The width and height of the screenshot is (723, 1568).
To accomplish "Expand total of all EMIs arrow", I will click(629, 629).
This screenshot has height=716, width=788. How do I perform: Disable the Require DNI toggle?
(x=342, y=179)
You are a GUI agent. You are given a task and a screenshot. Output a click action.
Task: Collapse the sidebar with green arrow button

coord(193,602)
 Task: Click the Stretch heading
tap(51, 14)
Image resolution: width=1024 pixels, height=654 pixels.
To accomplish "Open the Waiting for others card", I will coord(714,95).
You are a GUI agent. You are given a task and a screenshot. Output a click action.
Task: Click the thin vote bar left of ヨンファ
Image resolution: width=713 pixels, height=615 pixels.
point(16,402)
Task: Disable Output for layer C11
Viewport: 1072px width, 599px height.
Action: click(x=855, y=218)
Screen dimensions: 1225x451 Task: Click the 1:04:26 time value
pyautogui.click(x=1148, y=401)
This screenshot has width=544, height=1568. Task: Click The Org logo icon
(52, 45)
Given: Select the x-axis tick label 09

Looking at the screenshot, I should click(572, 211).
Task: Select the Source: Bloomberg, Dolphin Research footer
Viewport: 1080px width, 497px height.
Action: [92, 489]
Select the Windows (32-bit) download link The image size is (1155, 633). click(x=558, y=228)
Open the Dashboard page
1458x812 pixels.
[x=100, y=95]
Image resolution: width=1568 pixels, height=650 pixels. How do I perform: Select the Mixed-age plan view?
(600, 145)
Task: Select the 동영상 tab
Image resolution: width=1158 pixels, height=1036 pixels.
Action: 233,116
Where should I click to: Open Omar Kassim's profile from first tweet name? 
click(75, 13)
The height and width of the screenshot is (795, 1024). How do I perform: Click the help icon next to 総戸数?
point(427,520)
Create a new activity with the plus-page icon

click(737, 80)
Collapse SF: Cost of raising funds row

:: TASK TO CARRY OUT ::
All entries shown above should be duplicated without a single difference.

:: SOLUTION FOR THIS TASK ::
The width and height of the screenshot is (723, 1568).
To accomplish "Expand total of all EMIs arrow", I will click(629, 629).
This screenshot has height=716, width=788. How do I perform: Disable the Require DNI toggle?
(x=342, y=179)
You are a GUI agent. You are given a task and a screenshot. Output a click action.
Task: Collapse the sidebar with green arrow button

coord(193,602)
 Task: Click the Stretch heading
tap(51, 14)
Image resolution: width=1024 pixels, height=654 pixels.
To accomplish "Open the Waiting for others card", I will coord(714,95).
You are a GUI agent. You are given a task and a screenshot. Output a click action.
Task: Click the thin vote bar left of ヨンファ
Image resolution: width=713 pixels, height=615 pixels.
point(16,402)
Task: Disable Output for layer C11
Viewport: 1072px width, 599px height.
Action: click(x=855, y=218)
Screen dimensions: 1225x451 Task: Click the 1:04:26 time value
pyautogui.click(x=1148, y=401)
This screenshot has width=544, height=1568. Task: Click The Org logo icon
(52, 45)
Given: Select the x-axis tick label 09

Looking at the screenshot, I should click(572, 211).
Task: Select the Source: Bloomberg, Dolphin Research footer
Viewport: 1080px width, 497px height.
Action: [92, 489]
Select the Windows (32-bit) download link The image size is (1155, 633). click(x=558, y=228)
Open the Dashboard page
1458x812 pixels.
[x=100, y=95]
Image resolution: width=1568 pixels, height=650 pixels. How do I perform: Select the Mixed-age plan view?
(600, 145)
Task: Select the 동영상 tab
Image resolution: width=1158 pixels, height=1036 pixels.
Action: 233,116
Where should I click to: Open Omar Kassim's profile from first tweet name? 
click(75, 13)
The height and width of the screenshot is (795, 1024). How do I perform: Click the help icon next to 総戸数?
point(427,520)
Create a new activity with the plus-page icon

click(737, 80)
Collapse SF: Cost of raising funds row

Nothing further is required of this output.